→ Problem to solve
All lines from the one with "Open the Data Cadastro date picker" through the last line of the data below should be copied exactly; please add nothing.

→ Available data

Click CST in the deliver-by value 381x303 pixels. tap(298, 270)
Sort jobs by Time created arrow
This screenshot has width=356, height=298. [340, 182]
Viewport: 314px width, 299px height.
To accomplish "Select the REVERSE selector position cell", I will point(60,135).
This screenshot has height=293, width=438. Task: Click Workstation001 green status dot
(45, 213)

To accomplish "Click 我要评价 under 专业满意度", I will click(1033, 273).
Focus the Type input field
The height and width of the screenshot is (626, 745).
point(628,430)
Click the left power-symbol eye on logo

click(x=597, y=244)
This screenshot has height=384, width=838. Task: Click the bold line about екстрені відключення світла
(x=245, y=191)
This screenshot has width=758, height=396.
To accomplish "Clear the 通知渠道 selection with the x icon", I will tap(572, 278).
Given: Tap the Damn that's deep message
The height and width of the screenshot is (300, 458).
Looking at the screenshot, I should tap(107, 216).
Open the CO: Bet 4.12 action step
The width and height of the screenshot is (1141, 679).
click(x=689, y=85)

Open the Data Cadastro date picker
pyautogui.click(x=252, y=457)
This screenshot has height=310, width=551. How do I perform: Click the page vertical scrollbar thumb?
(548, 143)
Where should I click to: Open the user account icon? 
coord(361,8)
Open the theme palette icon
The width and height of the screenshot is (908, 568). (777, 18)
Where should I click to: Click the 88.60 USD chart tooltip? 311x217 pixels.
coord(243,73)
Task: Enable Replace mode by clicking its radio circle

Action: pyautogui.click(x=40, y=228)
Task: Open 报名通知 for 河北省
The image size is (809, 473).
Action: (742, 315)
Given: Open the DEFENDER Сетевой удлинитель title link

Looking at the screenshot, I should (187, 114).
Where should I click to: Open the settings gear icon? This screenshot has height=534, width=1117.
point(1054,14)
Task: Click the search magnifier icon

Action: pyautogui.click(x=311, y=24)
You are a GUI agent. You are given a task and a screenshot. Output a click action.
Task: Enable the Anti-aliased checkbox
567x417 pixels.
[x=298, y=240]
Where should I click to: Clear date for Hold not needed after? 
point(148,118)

→ Exercise result
Open the Data Cadastro date picker
pyautogui.click(x=252, y=457)
This screenshot has height=310, width=551. How do I perform: Click the page vertical scrollbar thumb?
(548, 143)
Where should I click to: Open the user account icon? 
coord(361,8)
Open the theme palette icon
The width and height of the screenshot is (908, 568). (777, 18)
Where should I click to: Click the 88.60 USD chart tooltip? 311x217 pixels.
coord(243,73)
Task: Enable Replace mode by clicking its radio circle

Action: pyautogui.click(x=40, y=228)
Task: Open 报名通知 for 河北省
The image size is (809, 473).
Action: (742, 315)
Given: Open the DEFENDER Сетевой удлинитель title link

Looking at the screenshot, I should (187, 114).
Where should I click to: Open the settings gear icon? This screenshot has height=534, width=1117.
point(1054,14)
Task: Click the search magnifier icon

Action: pyautogui.click(x=311, y=24)
You are a GUI agent. You are given a task and a screenshot. Output a click action.
Task: Enable the Anti-aliased checkbox
567x417 pixels.
[x=298, y=240]
Where should I click to: Clear date for Hold not needed after? 
point(148,118)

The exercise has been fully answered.